++++ RECORD SET

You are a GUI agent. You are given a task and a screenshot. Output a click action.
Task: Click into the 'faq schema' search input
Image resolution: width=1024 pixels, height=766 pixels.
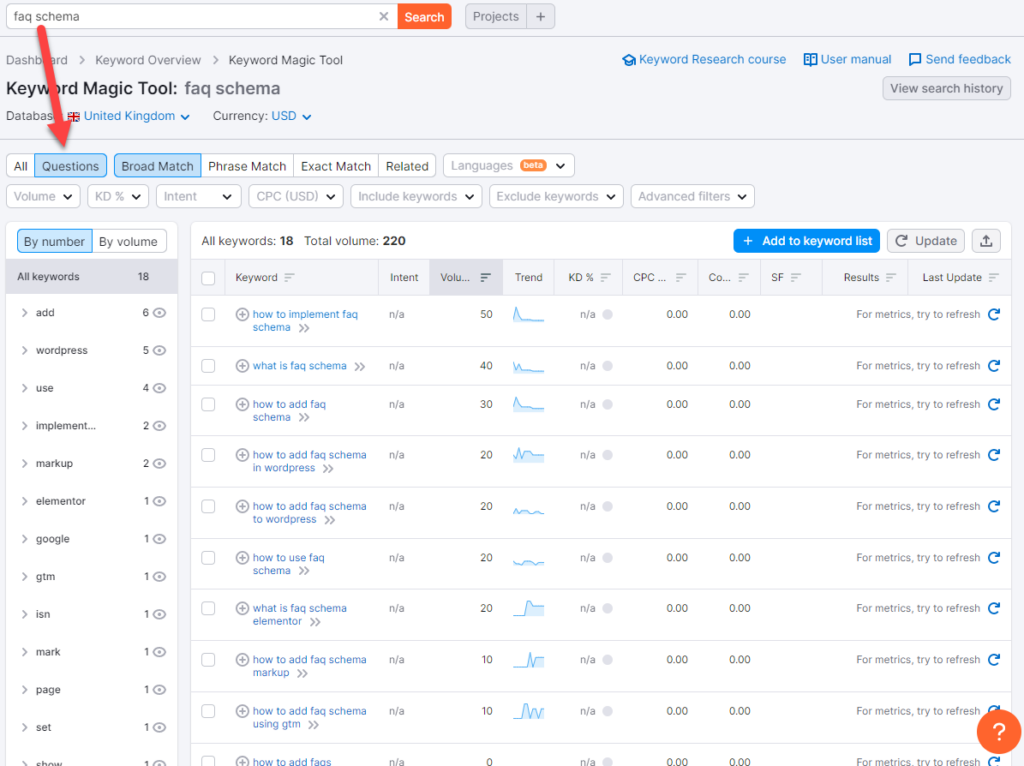click(x=190, y=17)
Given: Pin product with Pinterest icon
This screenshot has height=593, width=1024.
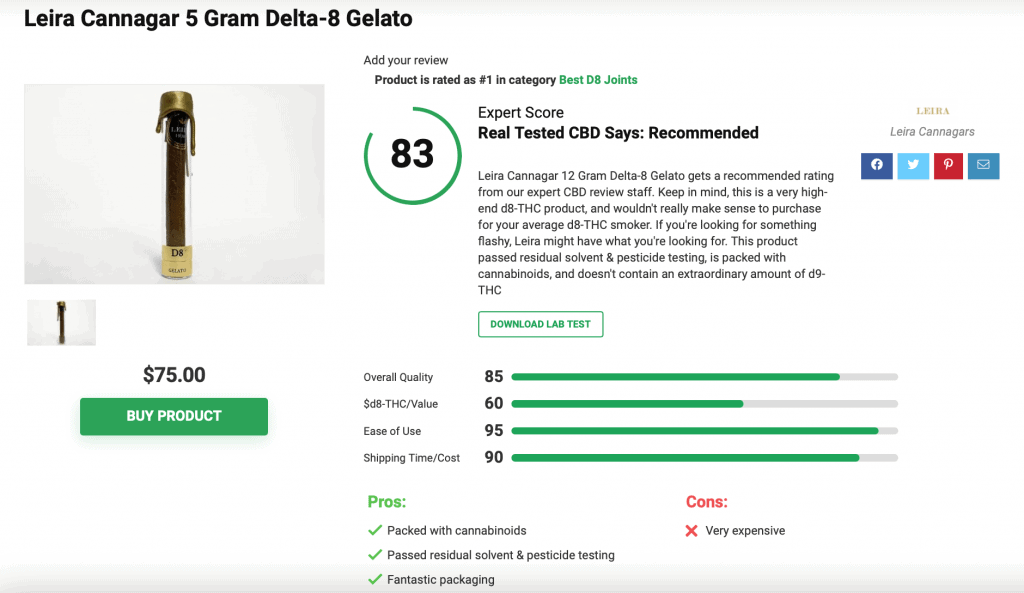Looking at the screenshot, I should 948,165.
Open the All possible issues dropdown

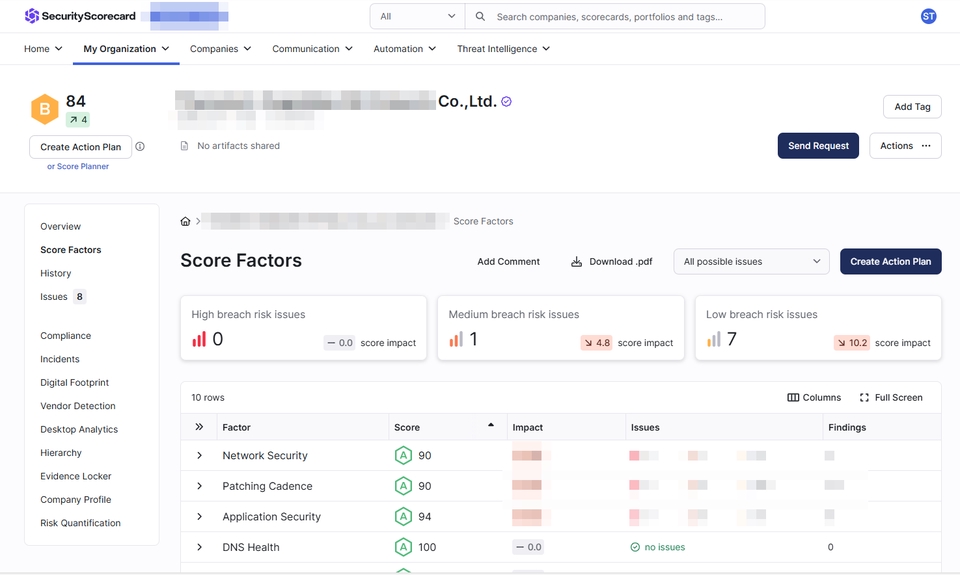[x=751, y=261]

++++++++

» **THE PROBLEM**
Reproduce the data above without a single change, please, but without its pictures.

» **ANSWER BELOW**
You are a GUI agent. You are given a task and a screenshot. Output a click action.
Task: Click into the 'faq schema' search input
Image resolution: width=1024 pixels, height=766 pixels.
click(x=190, y=17)
Given: Pin product with Pinterest icon
This screenshot has height=593, width=1024.
Looking at the screenshot, I should 948,165.
Open the All possible issues dropdown

[x=751, y=261]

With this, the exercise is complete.